I think I mentioned it in the other thread. The original Tera was a 286 based board and designed to be programmed in Borland Turbo C. It used some custom PLAs and the sound system was my contribute, 2 YM2203s, but set out in stereo with a speech d/a port. This was the system where I mentioned spending a week up at Doug's house and losing in the pinball bets. If you ever seen the arcade game Qix motherboard set, that was his design. (as a point of trivia, all hardware and software programming for Qix was done in Nocal, it is not a Japanese game whatsoever)
I found my schematics to it so I will post them eventually. One cannot build without the PLA code anyways.
Tera ][ is my own version. It is designed as a more generalized system. I also used the 65C02 because I am much more of a fan of that chip, I use it whenever I can. For example:
http://www.westerndesigncenter.com/wdc/Featured_Developer_1.cfm
I was developing an automated test fixture for a past job that sold DVD and TV entertainment systems for SUVs.
One main project I am working on right now is a pinball. There was the Bally home Fireball pinball series. They used a custom CPU which cannot be gotten today (F8 with embedded program sets). My concept is a piggyback board with a new CPU.
http://www.nightmarepark.com/6502/Pinball Mind/Fireball New CPU002.jpg
Here is my early test configuration. It will revamp into the newer system.

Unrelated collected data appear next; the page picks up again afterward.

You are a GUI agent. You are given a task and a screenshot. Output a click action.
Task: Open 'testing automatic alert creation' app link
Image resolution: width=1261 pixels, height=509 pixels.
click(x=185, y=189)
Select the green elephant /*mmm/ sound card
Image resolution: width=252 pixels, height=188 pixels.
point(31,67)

The newer system is designed as a more general axe and tool for things. The specs are as follows:
4 MHz 65C02
32K main program, 24K RAM
4 megs banked ROM 4 megs banked RAM
USB port
Pinout follows the WDC developer module pinout.
TIDE design capability.
So the end result is a fairly low cost general purpose system I can use for a wide variety of tasks. It won't handle high end polygon graphics games without some serious finagling and that is time I don't want to spend For the purposes I want, the pinball, the airplane controller, Tera ][, it is perfect.
There are some past game projects I still hope to bring to life. For example, Thunder Shifter. That was a Romstar redemption game that never saw the light of day. I had a full wiring using our poker boards and a test fixturing made and some code done (which is lost, unfortuantely). I still have my notes about the puppy though and I got some new ideas towards. it. It is a non-video novelty ticket dispensing game.
I do have an arcade I've been working the past 11 years as a test bed so that is where it is scheduled to test at first. It is located at an amusement park in Orange County.